[Opening RECORDS TO PROCESS section]
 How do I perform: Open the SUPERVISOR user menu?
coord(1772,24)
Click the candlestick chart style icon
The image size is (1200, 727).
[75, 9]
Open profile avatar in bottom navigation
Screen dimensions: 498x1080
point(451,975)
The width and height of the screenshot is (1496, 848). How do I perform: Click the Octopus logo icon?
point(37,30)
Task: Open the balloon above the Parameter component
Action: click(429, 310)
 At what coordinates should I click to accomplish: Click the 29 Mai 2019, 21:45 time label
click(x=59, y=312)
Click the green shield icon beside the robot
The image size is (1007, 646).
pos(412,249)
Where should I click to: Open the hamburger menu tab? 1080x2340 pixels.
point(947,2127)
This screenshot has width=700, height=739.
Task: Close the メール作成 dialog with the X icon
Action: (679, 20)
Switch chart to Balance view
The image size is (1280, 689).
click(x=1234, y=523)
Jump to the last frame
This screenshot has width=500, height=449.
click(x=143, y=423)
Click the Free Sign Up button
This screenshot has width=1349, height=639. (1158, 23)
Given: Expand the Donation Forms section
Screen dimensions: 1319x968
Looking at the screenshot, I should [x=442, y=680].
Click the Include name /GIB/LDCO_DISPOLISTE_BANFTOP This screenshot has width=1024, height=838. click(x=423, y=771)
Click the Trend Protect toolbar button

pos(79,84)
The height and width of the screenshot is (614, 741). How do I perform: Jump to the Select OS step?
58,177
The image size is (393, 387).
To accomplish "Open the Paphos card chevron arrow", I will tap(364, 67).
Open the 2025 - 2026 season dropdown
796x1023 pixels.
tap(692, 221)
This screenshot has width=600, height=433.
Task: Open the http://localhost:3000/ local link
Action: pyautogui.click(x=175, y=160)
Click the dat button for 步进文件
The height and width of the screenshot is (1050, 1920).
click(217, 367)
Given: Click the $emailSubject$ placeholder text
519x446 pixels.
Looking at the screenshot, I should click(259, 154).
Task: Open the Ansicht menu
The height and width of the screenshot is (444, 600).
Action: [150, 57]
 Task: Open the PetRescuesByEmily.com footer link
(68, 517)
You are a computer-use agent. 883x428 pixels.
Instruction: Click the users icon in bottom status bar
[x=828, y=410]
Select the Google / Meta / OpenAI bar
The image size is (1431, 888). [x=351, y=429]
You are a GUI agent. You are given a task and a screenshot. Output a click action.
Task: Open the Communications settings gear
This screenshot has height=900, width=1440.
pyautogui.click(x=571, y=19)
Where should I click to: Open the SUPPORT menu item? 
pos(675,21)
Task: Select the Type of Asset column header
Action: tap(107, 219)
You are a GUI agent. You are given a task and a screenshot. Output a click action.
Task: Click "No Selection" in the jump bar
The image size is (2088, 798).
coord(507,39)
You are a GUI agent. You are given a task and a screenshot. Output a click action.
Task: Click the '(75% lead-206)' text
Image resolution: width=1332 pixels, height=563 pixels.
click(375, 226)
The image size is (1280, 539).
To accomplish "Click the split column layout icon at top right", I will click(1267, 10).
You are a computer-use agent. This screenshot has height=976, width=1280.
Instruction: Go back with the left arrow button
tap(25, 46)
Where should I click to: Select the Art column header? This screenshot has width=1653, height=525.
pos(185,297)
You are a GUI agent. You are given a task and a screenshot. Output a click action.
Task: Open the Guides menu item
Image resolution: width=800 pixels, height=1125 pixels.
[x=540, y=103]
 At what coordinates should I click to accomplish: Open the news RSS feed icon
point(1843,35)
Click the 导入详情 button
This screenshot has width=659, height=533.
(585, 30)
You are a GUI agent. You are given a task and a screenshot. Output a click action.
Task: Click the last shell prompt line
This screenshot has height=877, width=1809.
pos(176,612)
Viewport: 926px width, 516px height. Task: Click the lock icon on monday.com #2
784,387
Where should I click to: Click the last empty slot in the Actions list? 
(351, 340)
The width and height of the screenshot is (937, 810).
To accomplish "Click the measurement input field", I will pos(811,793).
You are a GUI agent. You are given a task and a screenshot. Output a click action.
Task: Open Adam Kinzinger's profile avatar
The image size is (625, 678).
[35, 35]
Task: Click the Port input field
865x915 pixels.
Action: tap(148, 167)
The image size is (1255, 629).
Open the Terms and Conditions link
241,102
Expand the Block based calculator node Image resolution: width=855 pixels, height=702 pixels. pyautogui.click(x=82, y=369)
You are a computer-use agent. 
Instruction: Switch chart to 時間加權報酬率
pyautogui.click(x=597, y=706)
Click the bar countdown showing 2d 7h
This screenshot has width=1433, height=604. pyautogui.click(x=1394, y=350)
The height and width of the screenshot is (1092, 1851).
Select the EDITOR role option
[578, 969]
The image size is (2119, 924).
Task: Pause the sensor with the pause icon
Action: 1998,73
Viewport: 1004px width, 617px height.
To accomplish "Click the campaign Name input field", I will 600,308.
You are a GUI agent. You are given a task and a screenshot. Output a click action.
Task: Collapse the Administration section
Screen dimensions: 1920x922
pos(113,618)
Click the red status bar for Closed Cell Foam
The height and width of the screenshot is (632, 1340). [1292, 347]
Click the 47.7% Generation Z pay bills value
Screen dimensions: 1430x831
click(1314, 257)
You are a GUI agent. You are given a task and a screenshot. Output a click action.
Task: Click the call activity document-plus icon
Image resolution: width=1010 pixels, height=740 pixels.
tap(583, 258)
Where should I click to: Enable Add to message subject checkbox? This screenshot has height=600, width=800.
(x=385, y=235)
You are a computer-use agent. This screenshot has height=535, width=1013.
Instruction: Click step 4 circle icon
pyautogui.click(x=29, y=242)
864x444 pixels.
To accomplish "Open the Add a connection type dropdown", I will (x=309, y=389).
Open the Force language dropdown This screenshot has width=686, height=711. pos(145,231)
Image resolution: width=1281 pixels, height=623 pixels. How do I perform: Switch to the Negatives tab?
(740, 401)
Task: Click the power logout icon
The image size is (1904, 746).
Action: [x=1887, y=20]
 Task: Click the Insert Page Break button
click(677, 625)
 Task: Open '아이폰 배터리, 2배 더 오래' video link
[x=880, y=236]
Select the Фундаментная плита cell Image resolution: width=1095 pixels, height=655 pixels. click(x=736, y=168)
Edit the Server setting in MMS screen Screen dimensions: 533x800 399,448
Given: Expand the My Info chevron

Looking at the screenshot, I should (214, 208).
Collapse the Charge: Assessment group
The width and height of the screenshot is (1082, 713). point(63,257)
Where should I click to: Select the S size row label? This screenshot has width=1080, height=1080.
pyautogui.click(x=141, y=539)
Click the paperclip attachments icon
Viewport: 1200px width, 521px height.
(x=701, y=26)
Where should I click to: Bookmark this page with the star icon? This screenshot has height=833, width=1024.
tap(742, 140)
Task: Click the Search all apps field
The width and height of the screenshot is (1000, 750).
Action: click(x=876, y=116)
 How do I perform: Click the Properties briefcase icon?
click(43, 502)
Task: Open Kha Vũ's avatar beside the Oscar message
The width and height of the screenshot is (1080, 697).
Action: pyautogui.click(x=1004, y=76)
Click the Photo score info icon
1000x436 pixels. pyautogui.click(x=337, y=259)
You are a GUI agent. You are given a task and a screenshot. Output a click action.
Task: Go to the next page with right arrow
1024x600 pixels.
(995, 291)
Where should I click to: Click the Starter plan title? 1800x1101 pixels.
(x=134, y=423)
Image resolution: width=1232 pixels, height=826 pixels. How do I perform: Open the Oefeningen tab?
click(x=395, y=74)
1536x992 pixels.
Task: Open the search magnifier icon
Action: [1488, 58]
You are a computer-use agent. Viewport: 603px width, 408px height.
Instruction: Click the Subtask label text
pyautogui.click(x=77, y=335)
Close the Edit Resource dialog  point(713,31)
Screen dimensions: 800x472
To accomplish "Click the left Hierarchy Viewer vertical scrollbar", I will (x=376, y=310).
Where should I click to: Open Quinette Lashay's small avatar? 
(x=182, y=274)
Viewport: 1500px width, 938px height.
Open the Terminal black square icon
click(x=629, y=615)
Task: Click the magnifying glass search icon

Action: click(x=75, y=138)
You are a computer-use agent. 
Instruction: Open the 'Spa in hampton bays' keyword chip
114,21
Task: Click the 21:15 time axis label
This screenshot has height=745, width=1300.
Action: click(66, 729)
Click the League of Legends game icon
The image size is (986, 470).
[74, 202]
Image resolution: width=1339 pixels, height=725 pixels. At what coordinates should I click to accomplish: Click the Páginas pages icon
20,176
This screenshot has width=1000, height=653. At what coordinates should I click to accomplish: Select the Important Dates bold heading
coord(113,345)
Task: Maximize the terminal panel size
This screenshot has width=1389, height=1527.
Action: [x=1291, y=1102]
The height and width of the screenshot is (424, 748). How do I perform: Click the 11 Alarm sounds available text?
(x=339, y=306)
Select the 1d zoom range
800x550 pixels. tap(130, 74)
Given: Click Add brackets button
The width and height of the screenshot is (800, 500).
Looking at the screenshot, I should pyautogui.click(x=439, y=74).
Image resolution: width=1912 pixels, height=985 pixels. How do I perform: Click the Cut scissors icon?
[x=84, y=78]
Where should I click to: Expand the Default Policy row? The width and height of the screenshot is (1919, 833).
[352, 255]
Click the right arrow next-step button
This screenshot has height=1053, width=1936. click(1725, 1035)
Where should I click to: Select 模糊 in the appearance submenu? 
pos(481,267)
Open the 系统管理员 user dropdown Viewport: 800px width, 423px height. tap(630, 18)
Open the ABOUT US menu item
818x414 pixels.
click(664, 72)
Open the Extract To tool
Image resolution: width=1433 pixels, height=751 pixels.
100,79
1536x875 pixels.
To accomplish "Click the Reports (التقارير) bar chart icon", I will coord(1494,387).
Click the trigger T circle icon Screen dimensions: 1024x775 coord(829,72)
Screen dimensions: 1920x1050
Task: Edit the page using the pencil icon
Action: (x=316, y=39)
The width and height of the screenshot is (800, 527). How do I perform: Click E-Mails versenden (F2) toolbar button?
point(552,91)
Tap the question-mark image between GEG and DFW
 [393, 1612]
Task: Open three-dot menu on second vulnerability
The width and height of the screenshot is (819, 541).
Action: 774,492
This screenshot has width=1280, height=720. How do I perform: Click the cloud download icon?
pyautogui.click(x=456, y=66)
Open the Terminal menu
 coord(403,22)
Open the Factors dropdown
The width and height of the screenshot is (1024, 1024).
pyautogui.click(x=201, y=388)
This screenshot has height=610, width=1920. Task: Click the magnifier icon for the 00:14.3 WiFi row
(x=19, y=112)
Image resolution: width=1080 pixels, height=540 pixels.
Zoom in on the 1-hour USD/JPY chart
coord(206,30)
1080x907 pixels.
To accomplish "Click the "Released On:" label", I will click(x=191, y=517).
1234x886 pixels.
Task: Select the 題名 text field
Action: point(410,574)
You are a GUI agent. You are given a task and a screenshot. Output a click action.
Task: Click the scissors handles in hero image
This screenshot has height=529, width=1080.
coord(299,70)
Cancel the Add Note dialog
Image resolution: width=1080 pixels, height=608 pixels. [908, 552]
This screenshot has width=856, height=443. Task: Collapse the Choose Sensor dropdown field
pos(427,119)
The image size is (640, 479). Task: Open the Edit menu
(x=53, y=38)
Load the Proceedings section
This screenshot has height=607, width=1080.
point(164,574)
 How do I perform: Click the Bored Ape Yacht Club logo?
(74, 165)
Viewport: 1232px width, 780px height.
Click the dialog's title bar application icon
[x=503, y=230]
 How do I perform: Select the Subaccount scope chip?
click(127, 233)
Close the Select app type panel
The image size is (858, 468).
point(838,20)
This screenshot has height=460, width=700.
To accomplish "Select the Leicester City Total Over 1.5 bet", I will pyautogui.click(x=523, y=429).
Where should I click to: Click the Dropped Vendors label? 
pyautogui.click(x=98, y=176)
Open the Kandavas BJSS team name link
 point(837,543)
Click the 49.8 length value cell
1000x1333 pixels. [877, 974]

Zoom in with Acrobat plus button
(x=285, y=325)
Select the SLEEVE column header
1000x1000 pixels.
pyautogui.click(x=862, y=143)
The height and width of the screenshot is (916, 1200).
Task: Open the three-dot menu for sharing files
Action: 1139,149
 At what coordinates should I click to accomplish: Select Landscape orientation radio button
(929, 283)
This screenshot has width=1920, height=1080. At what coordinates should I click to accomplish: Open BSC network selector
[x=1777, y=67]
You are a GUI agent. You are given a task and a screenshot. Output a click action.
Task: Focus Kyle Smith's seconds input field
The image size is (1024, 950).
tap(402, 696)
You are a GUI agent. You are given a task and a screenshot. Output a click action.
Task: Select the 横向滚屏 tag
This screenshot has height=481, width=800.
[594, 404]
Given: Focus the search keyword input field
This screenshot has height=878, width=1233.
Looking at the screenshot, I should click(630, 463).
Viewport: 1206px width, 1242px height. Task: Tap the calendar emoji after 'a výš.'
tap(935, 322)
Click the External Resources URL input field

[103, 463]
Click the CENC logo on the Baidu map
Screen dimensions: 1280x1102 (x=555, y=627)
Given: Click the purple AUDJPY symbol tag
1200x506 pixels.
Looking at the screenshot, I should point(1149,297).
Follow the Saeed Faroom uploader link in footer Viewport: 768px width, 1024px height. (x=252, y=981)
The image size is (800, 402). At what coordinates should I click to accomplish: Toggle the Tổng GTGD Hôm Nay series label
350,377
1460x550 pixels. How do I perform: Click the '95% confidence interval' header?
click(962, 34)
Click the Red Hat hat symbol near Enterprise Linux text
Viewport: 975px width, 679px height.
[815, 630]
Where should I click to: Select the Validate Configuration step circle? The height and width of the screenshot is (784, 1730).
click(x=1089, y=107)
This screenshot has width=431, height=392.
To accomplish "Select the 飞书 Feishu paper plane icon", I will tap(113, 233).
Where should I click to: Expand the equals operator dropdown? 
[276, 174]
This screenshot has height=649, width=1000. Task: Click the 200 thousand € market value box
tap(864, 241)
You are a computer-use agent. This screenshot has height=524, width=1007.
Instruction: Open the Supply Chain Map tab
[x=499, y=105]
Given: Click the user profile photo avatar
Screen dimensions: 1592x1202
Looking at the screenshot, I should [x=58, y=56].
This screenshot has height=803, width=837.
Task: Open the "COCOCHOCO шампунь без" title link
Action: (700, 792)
[Closing RECORDS TO PROCESS section]
For this task, write out exactly the lines of the entries above, starting at the line with "Given: Focus the search keyword input field" and ending at the line with "has height=524, width=1007.", both included, and no others.

Given: Focus the search keyword input field
This screenshot has height=878, width=1233.
Looking at the screenshot, I should click(630, 463).
Viewport: 1206px width, 1242px height. Task: Tap the calendar emoji after 'a výš.'
tap(935, 322)
Click the External Resources URL input field

[103, 463]
Click the CENC logo on the Baidu map
Screen dimensions: 1280x1102 (x=555, y=627)
Given: Click the purple AUDJPY symbol tag
1200x506 pixels.
Looking at the screenshot, I should point(1149,297).
Follow the Saeed Faroom uploader link in footer Viewport: 768px width, 1024px height. (x=252, y=981)
The image size is (800, 402). At what coordinates should I click to accomplish: Toggle the Tổng GTGD Hôm Nay series label
350,377
1460x550 pixels. How do I perform: Click the '95% confidence interval' header?
click(962, 34)
Click the Red Hat hat symbol near Enterprise Linux text
Viewport: 975px width, 679px height.
[815, 630]
Where should I click to: Select the Validate Configuration step circle? The height and width of the screenshot is (784, 1730).
click(x=1089, y=107)
This screenshot has width=431, height=392.
To accomplish "Select the 飞书 Feishu paper plane icon", I will tap(113, 233).
Where should I click to: Expand the equals operator dropdown? 
[276, 174]
This screenshot has height=649, width=1000. Task: Click the 200 thousand € market value box
tap(864, 241)
You are a computer-use agent. This screenshot has height=524, width=1007.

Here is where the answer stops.